Application of Dental Pulp Stem Cells (DPSCs) in Facial Nerve Regeneration
Dr. Pasha Shakoori is a PGY-3 resident in Oral and Maxillofacial Surgery at the Hospital of the University of Pennsylvania and the Children’s Hospital of Philadelphia. He completed dental school and a master’s degree at Columbia University in the City of New York with a focus on stem cell research and biomaterials. His research is in regeneration and applications of regenerative medicine in reconstructive surgery. He will be continuing his research while pursuing a Doctor of Science degree in biomaterials at the University of Pennsylvania while in residency. He is also active in professional organizations where he serves as an executive board member of the Resident Organization of the American Association of Oral and Maxillofacial Surgeons (ROAAOMS).

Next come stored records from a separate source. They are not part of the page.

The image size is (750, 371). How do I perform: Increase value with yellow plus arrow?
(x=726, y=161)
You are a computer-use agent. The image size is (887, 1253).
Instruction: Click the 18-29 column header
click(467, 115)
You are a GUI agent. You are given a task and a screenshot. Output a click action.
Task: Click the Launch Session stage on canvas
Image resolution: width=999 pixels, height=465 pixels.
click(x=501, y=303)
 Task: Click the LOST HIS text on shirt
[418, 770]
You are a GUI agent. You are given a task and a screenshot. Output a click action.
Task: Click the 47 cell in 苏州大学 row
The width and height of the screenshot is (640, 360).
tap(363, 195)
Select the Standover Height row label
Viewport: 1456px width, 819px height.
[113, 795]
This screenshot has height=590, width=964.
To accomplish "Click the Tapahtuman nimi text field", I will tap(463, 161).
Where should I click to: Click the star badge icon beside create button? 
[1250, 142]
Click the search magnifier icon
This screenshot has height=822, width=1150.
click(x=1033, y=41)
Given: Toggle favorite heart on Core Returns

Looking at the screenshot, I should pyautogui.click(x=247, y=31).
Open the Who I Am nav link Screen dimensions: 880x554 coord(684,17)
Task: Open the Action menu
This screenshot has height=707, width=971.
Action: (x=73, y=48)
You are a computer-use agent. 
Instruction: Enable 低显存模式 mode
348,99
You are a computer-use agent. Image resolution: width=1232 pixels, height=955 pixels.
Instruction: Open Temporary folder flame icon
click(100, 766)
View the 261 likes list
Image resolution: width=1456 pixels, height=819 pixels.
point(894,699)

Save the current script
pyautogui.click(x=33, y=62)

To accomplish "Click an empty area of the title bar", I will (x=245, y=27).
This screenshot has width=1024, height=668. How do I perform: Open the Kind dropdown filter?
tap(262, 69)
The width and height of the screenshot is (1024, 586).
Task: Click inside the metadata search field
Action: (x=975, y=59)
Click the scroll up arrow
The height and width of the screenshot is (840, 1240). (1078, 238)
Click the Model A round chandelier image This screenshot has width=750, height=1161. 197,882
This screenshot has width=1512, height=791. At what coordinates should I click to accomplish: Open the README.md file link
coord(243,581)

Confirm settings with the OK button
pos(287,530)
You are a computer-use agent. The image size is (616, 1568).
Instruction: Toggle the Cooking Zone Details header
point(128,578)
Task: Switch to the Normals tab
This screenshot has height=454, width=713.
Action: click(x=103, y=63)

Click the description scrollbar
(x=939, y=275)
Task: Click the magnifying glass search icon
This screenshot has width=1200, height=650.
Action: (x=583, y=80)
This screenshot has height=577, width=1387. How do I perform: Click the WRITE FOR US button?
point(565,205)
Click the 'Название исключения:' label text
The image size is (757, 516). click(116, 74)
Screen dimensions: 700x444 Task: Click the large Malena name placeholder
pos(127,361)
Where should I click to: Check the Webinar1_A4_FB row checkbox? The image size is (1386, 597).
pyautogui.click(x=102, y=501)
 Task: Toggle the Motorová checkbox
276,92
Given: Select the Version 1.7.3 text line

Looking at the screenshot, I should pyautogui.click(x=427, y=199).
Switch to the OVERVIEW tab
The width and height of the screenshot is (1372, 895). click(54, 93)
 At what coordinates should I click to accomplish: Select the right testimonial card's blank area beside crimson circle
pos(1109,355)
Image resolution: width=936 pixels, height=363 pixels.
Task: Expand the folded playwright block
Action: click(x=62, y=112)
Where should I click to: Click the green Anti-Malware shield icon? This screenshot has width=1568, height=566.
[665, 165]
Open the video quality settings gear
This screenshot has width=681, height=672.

Dental pulp-derived stem cells (DPSCs) are capable of differentiating into different lineages of neural cells, thus rendering them a promising candidate seed cells for peripheral nerve regeneration. Tissue-engineered nerve conduits with DPSCs have been shown to promote facial nerve regeneration in rats. Our preliminary data showed that DPSCs can be differentiated into both Schwann and neuron-like cells when cultured under 2D- and small-intestine submucosa (SIS) membranes. Based on these findings, we hypothesize that DPSCs seeded on SIS-scaffolds could represent a promising alternative stem cell-based nerve wrap for facial nerve repair/regeneration. Our project aims to optimize the conditions to differentiate DPSCs into both Schwann and neuronal cells under 2D- and SIS 3D-culture conditions. Human DPSCs can be an excellent candidate for peripheral nerve regeneration due to its neural crest origin, sufficient availability, ready accessibility, non-invasive harvesting procedures, rapid proliferation, multipotent differentiation, and successful integration into host tissues with immunologic tolerance. In addition, in combination with tissue engineering technologies, these DPSCs can also serve as a superior seed cell source for the development of engineered nerve products that hold great promises for clinical application for peripheral nerve repair/regeneration.